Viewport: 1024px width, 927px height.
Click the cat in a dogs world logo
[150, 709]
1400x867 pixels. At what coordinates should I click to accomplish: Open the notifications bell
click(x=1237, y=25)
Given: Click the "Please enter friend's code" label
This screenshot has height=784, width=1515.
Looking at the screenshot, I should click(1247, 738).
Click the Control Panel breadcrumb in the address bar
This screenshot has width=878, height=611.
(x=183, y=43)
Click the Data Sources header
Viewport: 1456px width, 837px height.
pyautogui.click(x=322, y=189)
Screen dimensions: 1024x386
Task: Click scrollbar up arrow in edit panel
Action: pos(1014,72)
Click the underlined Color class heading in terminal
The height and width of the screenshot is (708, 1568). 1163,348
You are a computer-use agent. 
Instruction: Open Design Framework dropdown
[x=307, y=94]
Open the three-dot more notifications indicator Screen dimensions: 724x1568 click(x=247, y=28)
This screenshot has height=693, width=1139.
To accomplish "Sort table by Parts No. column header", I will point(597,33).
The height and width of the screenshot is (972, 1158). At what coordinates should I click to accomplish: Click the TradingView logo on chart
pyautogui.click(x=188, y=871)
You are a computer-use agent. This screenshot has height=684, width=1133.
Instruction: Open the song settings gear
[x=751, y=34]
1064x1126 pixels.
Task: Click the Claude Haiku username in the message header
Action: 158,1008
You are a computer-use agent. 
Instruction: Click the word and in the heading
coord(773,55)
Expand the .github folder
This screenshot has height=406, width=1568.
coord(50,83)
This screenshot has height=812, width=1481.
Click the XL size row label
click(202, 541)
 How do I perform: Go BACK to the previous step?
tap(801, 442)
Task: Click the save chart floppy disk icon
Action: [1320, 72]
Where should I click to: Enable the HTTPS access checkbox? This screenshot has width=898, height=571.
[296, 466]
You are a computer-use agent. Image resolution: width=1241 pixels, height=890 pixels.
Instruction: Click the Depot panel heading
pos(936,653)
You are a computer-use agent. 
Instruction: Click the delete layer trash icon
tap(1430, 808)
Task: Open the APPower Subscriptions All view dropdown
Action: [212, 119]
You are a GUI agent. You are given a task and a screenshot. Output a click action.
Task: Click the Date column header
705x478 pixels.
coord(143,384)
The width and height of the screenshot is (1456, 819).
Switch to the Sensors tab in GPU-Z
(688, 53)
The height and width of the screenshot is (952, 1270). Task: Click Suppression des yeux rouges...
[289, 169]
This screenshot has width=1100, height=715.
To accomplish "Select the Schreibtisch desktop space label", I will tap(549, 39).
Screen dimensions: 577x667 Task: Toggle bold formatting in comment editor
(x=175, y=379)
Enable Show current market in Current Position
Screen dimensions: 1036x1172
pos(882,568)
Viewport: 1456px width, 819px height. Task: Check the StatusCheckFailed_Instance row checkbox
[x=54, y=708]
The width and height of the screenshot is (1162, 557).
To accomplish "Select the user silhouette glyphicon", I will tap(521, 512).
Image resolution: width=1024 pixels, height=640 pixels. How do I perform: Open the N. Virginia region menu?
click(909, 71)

*GOAL*.
Print all of the items above again line for line, without changing anything.

*ANSWER TO THE PROBLEM*.
Viewport: 1024px width, 927px height.
Click the cat in a dogs world logo
[150, 709]
1400x867 pixels. At what coordinates should I click to accomplish: Open the notifications bell
click(x=1237, y=25)
Given: Click the "Please enter friend's code" label
This screenshot has height=784, width=1515.
Looking at the screenshot, I should click(1247, 738).
Click the Control Panel breadcrumb in the address bar
This screenshot has width=878, height=611.
(x=183, y=43)
Click the Data Sources header
Viewport: 1456px width, 837px height.
pyautogui.click(x=322, y=189)
Screen dimensions: 1024x386
Task: Click scrollbar up arrow in edit panel
Action: pos(1014,72)
Click the underlined Color class heading in terminal
The height and width of the screenshot is (708, 1568). 1163,348
You are a computer-use agent. 
Instruction: Open Design Framework dropdown
[x=307, y=94]
Open the three-dot more notifications indicator Screen dimensions: 724x1568 click(x=247, y=28)
This screenshot has height=693, width=1139.
To accomplish "Sort table by Parts No. column header", I will point(597,33).
The height and width of the screenshot is (972, 1158). At what coordinates should I click to accomplish: Click the TradingView logo on chart
pyautogui.click(x=188, y=871)
You are a computer-use agent. This screenshot has height=684, width=1133.
Instruction: Open the song settings gear
[x=751, y=34]
1064x1126 pixels.
Task: Click the Claude Haiku username in the message header
Action: 158,1008
You are a computer-use agent. 
Instruction: Click the word and in the heading
coord(773,55)
Expand the .github folder
This screenshot has height=406, width=1568.
coord(50,83)
This screenshot has height=812, width=1481.
Click the XL size row label
click(202, 541)
 How do I perform: Go BACK to the previous step?
tap(801, 442)
Task: Click the save chart floppy disk icon
Action: [1320, 72]
Where should I click to: Enable the HTTPS access checkbox? This screenshot has width=898, height=571.
[296, 466]
You are a computer-use agent. Image resolution: width=1241 pixels, height=890 pixels.
Instruction: Click the Depot panel heading
pos(936,653)
You are a computer-use agent. 
Instruction: Click the delete layer trash icon
tap(1430, 808)
Task: Open the APPower Subscriptions All view dropdown
Action: [212, 119]
You are a GUI agent. You are given a task and a screenshot. Output a click action.
Task: Click the Date column header
705x478 pixels.
coord(143,384)
The width and height of the screenshot is (1456, 819).
Switch to the Sensors tab in GPU-Z
(688, 53)
The height and width of the screenshot is (952, 1270). Task: Click Suppression des yeux rouges...
[289, 169]
This screenshot has width=1100, height=715.
To accomplish "Select the Schreibtisch desktop space label", I will tap(549, 39).
Screen dimensions: 577x667 Task: Toggle bold formatting in comment editor
(x=175, y=379)
Enable Show current market in Current Position
Screen dimensions: 1036x1172
pos(882,568)
Viewport: 1456px width, 819px height. Task: Check the StatusCheckFailed_Instance row checkbox
[x=54, y=708]
The width and height of the screenshot is (1162, 557).
To accomplish "Select the user silhouette glyphicon", I will tap(521, 512).
Image resolution: width=1024 pixels, height=640 pixels. How do I perform: Open the N. Virginia region menu?
click(909, 71)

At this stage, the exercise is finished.